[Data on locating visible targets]

# # # #

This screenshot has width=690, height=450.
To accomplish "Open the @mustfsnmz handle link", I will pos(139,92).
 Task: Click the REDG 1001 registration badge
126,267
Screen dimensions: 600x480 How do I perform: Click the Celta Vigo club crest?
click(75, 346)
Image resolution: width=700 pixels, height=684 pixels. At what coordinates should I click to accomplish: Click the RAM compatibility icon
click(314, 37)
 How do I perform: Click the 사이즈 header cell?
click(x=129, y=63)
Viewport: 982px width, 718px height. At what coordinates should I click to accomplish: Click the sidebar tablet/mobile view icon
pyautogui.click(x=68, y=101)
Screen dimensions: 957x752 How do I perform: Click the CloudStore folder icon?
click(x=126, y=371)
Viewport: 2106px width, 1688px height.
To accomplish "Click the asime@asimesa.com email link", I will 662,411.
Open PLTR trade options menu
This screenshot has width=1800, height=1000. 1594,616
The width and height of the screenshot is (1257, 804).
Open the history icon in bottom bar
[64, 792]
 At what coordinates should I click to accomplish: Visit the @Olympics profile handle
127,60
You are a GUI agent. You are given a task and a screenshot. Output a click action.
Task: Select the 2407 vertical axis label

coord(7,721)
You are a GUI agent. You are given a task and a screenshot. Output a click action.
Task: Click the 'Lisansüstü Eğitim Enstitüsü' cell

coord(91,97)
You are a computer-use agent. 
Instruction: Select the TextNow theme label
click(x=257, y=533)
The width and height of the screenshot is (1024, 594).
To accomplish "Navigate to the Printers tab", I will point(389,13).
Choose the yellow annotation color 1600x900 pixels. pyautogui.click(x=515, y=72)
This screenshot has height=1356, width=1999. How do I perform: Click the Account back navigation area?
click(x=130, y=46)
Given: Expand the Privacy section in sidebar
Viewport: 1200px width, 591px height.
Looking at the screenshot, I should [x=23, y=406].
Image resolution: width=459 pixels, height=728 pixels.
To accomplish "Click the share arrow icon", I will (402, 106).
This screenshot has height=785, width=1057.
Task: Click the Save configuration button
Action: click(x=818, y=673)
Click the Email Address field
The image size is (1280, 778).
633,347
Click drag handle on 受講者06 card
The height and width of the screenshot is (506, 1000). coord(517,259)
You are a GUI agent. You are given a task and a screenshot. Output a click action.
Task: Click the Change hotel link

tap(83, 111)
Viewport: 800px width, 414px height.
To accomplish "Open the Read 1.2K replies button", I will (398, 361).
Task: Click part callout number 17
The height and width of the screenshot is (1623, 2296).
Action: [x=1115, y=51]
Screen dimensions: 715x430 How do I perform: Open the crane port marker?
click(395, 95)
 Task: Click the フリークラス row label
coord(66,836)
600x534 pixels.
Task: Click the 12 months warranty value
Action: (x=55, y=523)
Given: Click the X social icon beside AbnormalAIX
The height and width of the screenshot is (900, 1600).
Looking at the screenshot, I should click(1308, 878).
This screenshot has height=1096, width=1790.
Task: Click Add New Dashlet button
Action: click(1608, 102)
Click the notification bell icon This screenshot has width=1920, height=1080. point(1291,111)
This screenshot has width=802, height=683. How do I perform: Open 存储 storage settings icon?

# # # #

Copy out every one of the entries above word for word, keeping each line unchanged.

This screenshot has width=690, height=450.
To accomplish "Open the @mustfsnmz handle link", I will pos(139,92).
 Task: Click the REDG 1001 registration badge
126,267
Screen dimensions: 600x480 How do I perform: Click the Celta Vigo club crest?
click(75, 346)
Image resolution: width=700 pixels, height=684 pixels. At what coordinates should I click to accomplish: Click the RAM compatibility icon
click(314, 37)
 How do I perform: Click the 사이즈 header cell?
click(x=129, y=63)
Viewport: 982px width, 718px height. At what coordinates should I click to accomplish: Click the sidebar tablet/mobile view icon
pyautogui.click(x=68, y=101)
Screen dimensions: 957x752 How do I perform: Click the CloudStore folder icon?
click(x=126, y=371)
Viewport: 2106px width, 1688px height.
To accomplish "Click the asime@asimesa.com email link", I will 662,411.
Open PLTR trade options menu
This screenshot has width=1800, height=1000. 1594,616
The width and height of the screenshot is (1257, 804).
Open the history icon in bottom bar
[64, 792]
 At what coordinates should I click to accomplish: Visit the @Olympics profile handle
127,60
You are a GUI agent. You are given a task and a screenshot. Output a click action.
Task: Select the 2407 vertical axis label

coord(7,721)
You are a GUI agent. You are given a task and a screenshot. Output a click action.
Task: Click the 'Lisansüstü Eğitim Enstitüsü' cell

coord(91,97)
You are a computer-use agent. 
Instruction: Select the TextNow theme label
click(x=257, y=533)
The width and height of the screenshot is (1024, 594).
To accomplish "Navigate to the Printers tab", I will point(389,13).
Choose the yellow annotation color 1600x900 pixels. pyautogui.click(x=515, y=72)
This screenshot has height=1356, width=1999. How do I perform: Click the Account back navigation area?
click(x=130, y=46)
Given: Expand the Privacy section in sidebar
Viewport: 1200px width, 591px height.
Looking at the screenshot, I should [x=23, y=406].
Image resolution: width=459 pixels, height=728 pixels.
To accomplish "Click the share arrow icon", I will (402, 106).
This screenshot has height=785, width=1057.
Task: Click the Save configuration button
Action: click(x=818, y=673)
Click the Email Address field
The image size is (1280, 778).
633,347
Click drag handle on 受講者06 card
The height and width of the screenshot is (506, 1000). coord(517,259)
You are a GUI agent. You are given a task and a screenshot. Output a click action.
Task: Click the Change hotel link

tap(83, 111)
Viewport: 800px width, 414px height.
To accomplish "Open the Read 1.2K replies button", I will (398, 361).
Task: Click part callout number 17
The height and width of the screenshot is (1623, 2296).
Action: [x=1115, y=51]
Screen dimensions: 715x430 How do I perform: Open the crane port marker?
click(395, 95)
 Task: Click the フリークラス row label
coord(66,836)
600x534 pixels.
Task: Click the 12 months warranty value
Action: (x=55, y=523)
Given: Click the X social icon beside AbnormalAIX
The height and width of the screenshot is (900, 1600).
Looking at the screenshot, I should click(1308, 878).
This screenshot has height=1096, width=1790.
Task: Click Add New Dashlet button
Action: click(1608, 102)
Click the notification bell icon This screenshot has width=1920, height=1080. point(1291,111)
This screenshot has width=802, height=683. How do I perform: Open 存储 storage settings icon?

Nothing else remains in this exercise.